§ Material for this exercise:
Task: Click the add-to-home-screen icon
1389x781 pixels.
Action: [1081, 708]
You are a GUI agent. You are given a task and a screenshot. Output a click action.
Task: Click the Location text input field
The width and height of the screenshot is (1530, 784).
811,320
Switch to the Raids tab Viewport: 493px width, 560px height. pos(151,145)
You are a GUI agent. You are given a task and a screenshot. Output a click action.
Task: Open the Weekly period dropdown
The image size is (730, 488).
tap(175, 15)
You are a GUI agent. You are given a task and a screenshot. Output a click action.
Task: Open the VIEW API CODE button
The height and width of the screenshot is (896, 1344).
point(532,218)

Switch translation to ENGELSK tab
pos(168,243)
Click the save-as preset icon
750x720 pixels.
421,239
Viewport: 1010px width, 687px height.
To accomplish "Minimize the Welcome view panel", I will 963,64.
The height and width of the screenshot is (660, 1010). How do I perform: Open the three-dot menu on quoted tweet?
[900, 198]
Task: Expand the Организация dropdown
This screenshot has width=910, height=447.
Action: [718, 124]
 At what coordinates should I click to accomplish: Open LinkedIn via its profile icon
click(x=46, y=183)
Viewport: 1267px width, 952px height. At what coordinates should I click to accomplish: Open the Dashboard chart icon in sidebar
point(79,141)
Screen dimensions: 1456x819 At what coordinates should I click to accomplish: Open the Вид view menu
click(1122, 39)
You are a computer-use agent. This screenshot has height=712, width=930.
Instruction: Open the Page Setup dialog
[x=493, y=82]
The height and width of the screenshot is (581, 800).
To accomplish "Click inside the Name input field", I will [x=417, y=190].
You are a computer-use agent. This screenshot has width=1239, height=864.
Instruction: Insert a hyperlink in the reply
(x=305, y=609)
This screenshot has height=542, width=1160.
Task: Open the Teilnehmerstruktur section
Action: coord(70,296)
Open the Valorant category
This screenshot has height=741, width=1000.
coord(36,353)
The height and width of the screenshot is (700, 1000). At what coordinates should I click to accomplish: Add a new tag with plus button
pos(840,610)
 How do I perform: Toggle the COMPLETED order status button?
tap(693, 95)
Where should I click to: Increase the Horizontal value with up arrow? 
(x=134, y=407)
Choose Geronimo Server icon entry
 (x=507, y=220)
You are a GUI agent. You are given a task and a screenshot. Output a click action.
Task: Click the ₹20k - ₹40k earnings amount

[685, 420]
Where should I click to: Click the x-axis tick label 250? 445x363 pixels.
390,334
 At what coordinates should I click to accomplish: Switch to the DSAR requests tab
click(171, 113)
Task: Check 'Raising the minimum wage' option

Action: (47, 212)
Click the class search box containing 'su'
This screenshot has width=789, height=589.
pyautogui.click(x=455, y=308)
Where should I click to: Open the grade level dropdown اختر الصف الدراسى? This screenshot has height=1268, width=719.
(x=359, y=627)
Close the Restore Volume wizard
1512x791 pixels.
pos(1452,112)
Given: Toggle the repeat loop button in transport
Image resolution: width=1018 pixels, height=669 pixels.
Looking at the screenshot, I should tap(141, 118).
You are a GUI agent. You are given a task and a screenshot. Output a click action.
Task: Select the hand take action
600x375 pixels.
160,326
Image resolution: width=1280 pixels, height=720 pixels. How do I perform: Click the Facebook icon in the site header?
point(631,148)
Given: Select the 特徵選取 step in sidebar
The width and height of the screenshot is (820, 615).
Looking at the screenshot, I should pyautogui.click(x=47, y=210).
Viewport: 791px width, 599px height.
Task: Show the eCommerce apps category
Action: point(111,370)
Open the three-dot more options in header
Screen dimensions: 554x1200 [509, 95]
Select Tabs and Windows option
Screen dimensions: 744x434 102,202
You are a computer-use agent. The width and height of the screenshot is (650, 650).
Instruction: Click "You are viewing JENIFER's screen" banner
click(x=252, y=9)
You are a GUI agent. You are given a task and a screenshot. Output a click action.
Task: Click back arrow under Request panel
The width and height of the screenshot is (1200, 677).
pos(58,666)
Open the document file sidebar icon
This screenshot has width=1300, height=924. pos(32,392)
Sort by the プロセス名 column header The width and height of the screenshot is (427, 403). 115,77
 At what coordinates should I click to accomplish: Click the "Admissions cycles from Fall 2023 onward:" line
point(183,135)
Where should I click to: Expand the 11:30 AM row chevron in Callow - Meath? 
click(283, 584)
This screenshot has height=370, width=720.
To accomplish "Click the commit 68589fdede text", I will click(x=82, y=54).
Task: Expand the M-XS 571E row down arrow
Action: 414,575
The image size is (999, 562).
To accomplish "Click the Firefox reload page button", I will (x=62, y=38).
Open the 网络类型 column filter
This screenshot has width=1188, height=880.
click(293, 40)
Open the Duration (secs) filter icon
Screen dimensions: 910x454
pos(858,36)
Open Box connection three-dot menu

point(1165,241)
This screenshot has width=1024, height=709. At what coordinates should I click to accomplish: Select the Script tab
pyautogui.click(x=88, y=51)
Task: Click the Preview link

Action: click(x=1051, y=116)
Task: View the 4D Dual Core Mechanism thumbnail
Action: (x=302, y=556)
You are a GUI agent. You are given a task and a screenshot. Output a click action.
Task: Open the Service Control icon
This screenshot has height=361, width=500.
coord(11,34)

§ Task goal:
Look over the records above and filter for each line with the word "panel".

§ Reply:
To accomplish "Minimize the Welcome view panel", I will 963,64.
Task: Click back arrow under Request panel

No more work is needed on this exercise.